Un lector crítico reclamaba hace un par de semanas un debate sobre la toma de decisiones en las sociedades democráticas. Me pareció un enfoque interesante, aunque complicado de abordar con serenidad, como tantos otros, ante la epidemia de cólera social que nos invade. Pero quizá sea esa misma fiebre colectiva la que nos obliga a reflexionar sobre lo que está ocurriendo. Unas instituciones esclerotizadas, el descrédito generalizado de la política, y el distanciamiento entre los ciudadanos y sus gobernantes, están devaluando a marchas forzadas el modelo tradicional de democracia representativa. Hastiada de firmar cheques en blanco cada cuatro años, la sociedad reclama con urgencia nuevas formas de participación ciudadana que amplíen el margen de influencia sobre las decisiones políticas.

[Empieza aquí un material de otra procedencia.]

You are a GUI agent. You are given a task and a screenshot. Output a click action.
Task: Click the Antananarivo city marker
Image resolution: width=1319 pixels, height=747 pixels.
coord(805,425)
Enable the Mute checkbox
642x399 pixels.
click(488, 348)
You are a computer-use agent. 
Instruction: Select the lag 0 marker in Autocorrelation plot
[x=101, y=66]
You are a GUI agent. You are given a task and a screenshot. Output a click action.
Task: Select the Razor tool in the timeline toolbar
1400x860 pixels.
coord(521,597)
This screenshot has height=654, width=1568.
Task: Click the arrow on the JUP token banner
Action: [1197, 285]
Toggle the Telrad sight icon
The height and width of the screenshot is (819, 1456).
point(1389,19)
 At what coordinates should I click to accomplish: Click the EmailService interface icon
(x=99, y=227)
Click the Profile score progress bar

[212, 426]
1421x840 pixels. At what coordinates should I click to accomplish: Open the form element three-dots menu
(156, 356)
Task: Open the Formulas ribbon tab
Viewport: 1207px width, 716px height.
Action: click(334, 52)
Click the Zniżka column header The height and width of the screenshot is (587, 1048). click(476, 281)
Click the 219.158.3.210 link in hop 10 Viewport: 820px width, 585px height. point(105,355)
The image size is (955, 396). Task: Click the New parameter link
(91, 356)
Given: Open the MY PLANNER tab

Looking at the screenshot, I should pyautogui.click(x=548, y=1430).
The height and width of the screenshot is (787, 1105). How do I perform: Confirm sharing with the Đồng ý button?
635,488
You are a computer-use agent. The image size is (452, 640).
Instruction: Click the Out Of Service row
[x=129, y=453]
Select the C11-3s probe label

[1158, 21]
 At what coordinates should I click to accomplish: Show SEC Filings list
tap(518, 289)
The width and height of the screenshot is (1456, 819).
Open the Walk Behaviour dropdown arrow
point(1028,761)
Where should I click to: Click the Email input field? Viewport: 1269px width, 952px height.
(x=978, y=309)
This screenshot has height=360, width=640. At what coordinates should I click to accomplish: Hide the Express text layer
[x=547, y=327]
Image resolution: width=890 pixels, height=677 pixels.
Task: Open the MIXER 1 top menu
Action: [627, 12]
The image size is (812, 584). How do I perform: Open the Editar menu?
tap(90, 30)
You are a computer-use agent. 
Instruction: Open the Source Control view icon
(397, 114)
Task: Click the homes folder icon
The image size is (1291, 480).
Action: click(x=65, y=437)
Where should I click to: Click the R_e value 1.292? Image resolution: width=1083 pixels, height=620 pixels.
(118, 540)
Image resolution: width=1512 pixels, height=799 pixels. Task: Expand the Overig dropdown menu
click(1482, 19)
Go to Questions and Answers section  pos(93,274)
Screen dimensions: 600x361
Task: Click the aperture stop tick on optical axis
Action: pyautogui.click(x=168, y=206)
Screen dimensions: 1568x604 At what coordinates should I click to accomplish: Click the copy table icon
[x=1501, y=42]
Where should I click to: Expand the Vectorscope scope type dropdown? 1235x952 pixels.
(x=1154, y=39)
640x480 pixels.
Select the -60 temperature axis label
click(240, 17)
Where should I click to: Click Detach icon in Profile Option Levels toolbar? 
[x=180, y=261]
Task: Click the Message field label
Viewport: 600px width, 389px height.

Dryzek denominó “giro deliberativo de la democracia” a la posibilidad que tienen los ciudadanos no sólo de elegir a sus representantes y gobernantes, sino también de incidir en los procesos de toma de decisiones que les conciernen. Quienes no viven instalados en la utopía, que son la mayoría, tienen que reconocer las dificultades que conllevan esos sistemas participativos. Las limitaciones aumentan a medida que se amplía el ámbito de decisión y la complejidad del asunto a decidir. A pesar de ello, no han cesado los intentos por depurar el ideal democrático y superar las flagrantes carencias detectadas con el paso de los años, especialmente visibles en tiempos de crisis. Sin hacer referencia a la Grecia clásica, Joseph Bessete introdujo por primera vez el concepto moderno de democracia deliberativa en el debate académico norteamericano en 1980. Deliberar proviene del latín deliberare, en cuya raíz se encuentra el sustantivo libra, es decir, balanza, o peso. El núcleo del proceso se encuentra por tanto en la ponderación de preferencias e intereses divergentes. Hablamos de un intercambio de argumentos y razones que convierte la deliberación en el camino por el que discurre la racionalidad de una decisión. Pero ese debate presupone de manera inexcusable la existencia de un espacio público en donde los ciudadanos puedan interactuar libremente e intercambiar sus puntos de vista sin verse coaccionados ni manipulados. En líneas generales, existen suficientes instrumentos legales y prácticos que aseguran esa libertad el día que acudimos a las urnas. Pero en determinados asuntos, lo que ya no resulta tan evidente durante los cuatro años posteriores es la depuración total de mecanismos coercitivos sobre la opinión del ciudadano común. Porque, aunque existan superdotados capaces de descifrar e interpretar la unanimidad de las masas, en realidad ésta no existe. Si existiera, la democracia, la deliberativa y todas las demás, terminaría por convertirse en una gigantesca inutilidad. Nos deslizaríamos ya hacia el nihilismo puro, de gran plasticidad en el guión de una película de Bertolucci o en columnas de opinión pirotécnicas, pero que aporta poco a la solución del problema.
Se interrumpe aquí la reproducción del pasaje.